* _QUOTED PASSAGE_:
-- -- --

Reading proficiency in Japanese required.
EALC 28010/48010 Archaeology of Anyang: Bronzes, Inscriptions, and World Heritage
Anyang is one of the most important archaeological sites in China. The discoveries of inscribed oracle bones, the royal cemetery, clusters of palatial structures, and industrial-scale craft production precincts have all established that the site was indeed the last capital of the Shang dynasty recorded in traditional historiography. With almost continuous excavations since the late 1920s, work at Anyang has in many ways shaped and defined Chinese archaeology and the study of Early Bronze Age China. This course intends to examine the history of research, important archaeological finds, and the role of Anyang studies in the field of Chinese archaeology. While the emphasis is on archaeological finds and the related research, this course will also attempt to define Anyang in the modern social and cultural contexts in terms of world heritage, national and local identity, and the looting and illegal trade of antiquities.
Undergrads with permission from instructor.
EALC 48211 Modern Dunhuang
After its modern discovery, Dunhuang—the home of Buddhist grottoes constructed between the 4th and 14th centuries—had been a site of intensive research that paved the way for the rise of Dunhuang Studies later in the twentieth century, including research in cave art and retrieved manuscripts. While these earlier endeavors made an indelible contribution to our knowledge of Dunhuang, this course posits a complexity in building the site into the discourse of modern China and a dialectic relationship between modern Dunhuang and the research of historical Dunhuang. To better understand this complexity, this course foregrounds how Dunhuang came to be known and studied in the politics of Western colonialism and the restructuring of modern China. The course will also trace the trajectory in which modern Dunhuang developed through a spectrum of different “representations” –architectural diagrams, photographs, paintings, exhibitions, etc. By focusing on these representations, students will analyze the agenda in the conception of Dunhuang as a site of national pride and heritage and consider its role in narratives of twentieth-century East Asian Art.
EALC 56302 Law and Society, China and Beyond: Using Legal Sources
This graduate seminar uses the robust field of Chinese legal history as a starting point for an examination of how historians have used legal records and documents to craft historical narratives. Students of Chinese history will find that exploring the intersection of law and society in modern China through both primary and secondary texts, students will gain an overview of legal codes, the evolution of China’s legal system under successive regimes, as well as an introduction to the diverse materials that might be considered sources for “legal” history. While historiographic questions from the China field will arise, the class will also consider legal history strategies employed by historians beyond the China field. We will engage with debates about the role of civil law: How might more contemporary legal practices be a legacy of law or custom? How do societies' definitions of crime change over time. What role does the law play in shaping social attitudes toward different behavior?
EALC 58011 Archaeology of Craft Production: Theories and Case Studies
The course will review anthropological literature and case studies of craft production and craft specialization in ancient civilizations. It also takes a multi-disciplinary approach by adopting perspectives developed in history and art history. Topics discussed in the course include organization of production, craft production and the elite, chaîne opératoire, status and identity of artisans, and political economy and craft production. Students are expected to become familiar with prevalent theoretical discussions and are encouraged to apply, adopt, or revise them in order to analyze examples of craft production of their own choice.

-- -- --

* _PROBLEMS AND TASKS_:
a - According to the course listing, since when have excavations at Anyang been almost continuous?
b - Transcribe everything in the course listing from "EALC 58011 Archaeology" down to "their own choice.".
The data are not required for this work.

-- -- --

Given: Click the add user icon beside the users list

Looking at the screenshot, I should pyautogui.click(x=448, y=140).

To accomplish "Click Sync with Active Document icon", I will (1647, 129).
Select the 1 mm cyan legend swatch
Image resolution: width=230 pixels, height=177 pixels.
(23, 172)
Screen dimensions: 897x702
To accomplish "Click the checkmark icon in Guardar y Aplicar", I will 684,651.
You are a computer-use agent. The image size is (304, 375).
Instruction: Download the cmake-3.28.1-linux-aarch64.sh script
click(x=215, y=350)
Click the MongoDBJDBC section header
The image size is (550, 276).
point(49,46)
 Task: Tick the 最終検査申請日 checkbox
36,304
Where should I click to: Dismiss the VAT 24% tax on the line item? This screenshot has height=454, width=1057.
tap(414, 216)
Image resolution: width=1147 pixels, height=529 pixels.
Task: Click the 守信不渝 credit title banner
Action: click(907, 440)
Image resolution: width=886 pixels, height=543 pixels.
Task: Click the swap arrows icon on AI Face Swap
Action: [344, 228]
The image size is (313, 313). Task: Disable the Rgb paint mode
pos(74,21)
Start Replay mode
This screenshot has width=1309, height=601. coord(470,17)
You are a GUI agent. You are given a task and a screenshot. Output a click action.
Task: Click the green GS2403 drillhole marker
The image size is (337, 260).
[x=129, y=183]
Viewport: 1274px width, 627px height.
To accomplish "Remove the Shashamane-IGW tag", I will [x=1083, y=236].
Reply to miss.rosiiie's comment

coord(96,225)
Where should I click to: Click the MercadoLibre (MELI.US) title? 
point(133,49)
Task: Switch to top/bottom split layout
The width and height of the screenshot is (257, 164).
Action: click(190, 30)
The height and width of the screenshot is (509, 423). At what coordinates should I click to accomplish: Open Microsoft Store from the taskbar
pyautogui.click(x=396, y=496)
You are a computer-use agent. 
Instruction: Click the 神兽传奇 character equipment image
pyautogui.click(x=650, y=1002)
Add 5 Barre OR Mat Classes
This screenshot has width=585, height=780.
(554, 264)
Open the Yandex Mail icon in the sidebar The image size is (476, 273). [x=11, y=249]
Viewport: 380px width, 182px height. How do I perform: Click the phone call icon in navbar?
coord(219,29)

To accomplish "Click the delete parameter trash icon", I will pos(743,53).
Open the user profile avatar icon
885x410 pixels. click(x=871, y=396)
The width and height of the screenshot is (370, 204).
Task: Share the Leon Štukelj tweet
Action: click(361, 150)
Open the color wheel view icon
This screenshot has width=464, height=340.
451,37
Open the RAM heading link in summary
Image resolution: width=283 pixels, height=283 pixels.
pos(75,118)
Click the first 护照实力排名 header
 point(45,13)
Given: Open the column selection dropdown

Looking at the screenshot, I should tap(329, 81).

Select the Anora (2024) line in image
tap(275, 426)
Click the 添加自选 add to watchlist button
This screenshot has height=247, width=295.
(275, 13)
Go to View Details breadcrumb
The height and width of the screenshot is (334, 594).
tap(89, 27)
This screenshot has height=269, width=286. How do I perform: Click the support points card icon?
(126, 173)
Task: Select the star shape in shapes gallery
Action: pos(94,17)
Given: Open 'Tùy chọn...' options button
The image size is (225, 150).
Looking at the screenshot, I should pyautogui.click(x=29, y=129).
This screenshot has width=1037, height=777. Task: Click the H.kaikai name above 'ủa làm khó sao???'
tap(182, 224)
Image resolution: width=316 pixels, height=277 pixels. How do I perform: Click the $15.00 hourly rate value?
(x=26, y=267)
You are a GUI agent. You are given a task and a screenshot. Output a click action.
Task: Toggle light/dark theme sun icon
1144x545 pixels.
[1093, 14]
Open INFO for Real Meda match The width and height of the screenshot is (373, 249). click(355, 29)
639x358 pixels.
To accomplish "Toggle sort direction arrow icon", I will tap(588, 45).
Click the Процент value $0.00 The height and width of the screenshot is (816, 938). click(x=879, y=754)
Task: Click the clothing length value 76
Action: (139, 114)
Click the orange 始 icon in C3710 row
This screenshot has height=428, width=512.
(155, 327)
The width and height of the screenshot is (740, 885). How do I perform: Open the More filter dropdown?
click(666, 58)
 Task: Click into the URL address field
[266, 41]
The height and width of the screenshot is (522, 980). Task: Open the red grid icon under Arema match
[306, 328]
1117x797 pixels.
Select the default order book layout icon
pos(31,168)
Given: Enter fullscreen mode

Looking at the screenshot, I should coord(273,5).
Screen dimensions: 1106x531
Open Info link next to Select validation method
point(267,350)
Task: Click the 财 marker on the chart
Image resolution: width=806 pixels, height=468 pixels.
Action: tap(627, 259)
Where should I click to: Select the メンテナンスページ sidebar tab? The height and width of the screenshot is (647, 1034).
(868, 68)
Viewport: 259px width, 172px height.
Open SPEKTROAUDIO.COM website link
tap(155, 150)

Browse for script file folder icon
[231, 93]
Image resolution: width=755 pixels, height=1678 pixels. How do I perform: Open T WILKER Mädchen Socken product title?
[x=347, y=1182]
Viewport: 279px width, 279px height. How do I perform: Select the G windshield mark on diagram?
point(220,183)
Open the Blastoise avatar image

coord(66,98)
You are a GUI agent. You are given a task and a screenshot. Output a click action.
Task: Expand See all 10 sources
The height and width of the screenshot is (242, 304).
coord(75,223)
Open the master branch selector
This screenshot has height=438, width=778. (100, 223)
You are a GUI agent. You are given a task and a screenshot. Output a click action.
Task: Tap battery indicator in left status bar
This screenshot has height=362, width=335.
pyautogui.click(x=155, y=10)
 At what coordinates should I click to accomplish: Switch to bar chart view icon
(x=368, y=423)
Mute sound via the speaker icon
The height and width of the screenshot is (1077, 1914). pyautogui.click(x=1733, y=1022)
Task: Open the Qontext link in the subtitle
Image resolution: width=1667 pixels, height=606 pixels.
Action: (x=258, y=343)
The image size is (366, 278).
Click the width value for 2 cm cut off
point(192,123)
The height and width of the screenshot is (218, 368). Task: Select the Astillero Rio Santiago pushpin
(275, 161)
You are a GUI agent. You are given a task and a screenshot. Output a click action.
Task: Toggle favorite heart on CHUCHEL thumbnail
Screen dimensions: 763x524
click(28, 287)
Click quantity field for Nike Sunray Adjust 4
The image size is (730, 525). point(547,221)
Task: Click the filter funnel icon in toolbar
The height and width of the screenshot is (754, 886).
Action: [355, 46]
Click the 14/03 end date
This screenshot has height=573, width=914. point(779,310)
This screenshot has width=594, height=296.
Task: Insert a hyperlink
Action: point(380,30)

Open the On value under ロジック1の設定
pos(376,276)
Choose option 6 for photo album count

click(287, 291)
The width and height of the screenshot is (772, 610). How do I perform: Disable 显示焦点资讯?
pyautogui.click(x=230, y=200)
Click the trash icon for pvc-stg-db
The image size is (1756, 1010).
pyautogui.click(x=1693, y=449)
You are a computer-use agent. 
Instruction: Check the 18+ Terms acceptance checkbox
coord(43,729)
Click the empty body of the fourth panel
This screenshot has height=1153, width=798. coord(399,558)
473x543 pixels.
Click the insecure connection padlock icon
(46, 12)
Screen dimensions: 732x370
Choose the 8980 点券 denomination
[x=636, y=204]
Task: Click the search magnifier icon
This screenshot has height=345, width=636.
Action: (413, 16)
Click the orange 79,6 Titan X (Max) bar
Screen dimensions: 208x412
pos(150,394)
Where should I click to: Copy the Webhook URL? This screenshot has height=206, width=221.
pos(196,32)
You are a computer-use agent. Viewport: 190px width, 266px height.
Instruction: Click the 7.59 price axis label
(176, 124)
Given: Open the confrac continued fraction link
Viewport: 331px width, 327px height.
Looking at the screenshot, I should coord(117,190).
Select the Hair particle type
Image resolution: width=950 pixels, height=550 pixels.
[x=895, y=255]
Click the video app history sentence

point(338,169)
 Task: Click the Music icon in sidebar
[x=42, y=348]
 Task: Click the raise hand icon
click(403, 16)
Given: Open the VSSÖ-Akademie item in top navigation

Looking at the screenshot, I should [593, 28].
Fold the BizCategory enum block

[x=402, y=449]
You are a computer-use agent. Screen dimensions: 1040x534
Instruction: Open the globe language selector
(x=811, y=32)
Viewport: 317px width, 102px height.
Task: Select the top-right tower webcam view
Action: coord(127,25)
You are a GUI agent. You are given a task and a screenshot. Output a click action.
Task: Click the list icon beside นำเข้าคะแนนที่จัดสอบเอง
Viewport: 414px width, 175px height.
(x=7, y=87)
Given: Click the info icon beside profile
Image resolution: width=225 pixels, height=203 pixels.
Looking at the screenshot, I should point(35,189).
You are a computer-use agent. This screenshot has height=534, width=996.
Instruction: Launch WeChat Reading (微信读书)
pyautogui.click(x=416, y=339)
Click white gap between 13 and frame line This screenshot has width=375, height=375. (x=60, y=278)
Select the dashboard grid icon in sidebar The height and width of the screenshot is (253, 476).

-- -- --

* _TASK RESULTS_:
a - Since the late 1920s.

b -
EALC 58011 Archaeology of Craft Production: Theories and Case Studies
The course will review anthropological literature and case studies of craft production and craft specialization in ancient civilizations. It also takes a multi-disciplinary approach by adopting perspectives developed in history and art history. Topics discussed in the course include organization of production, craft production and the elite, chaîne opératoire, status and identity of artisans, and political economy and craft production. Students are expected to become familiar with prevalent theoretical discussions and are encouraged to apply, adopt, or revise them in order to analyze examples of craft production of their own choice.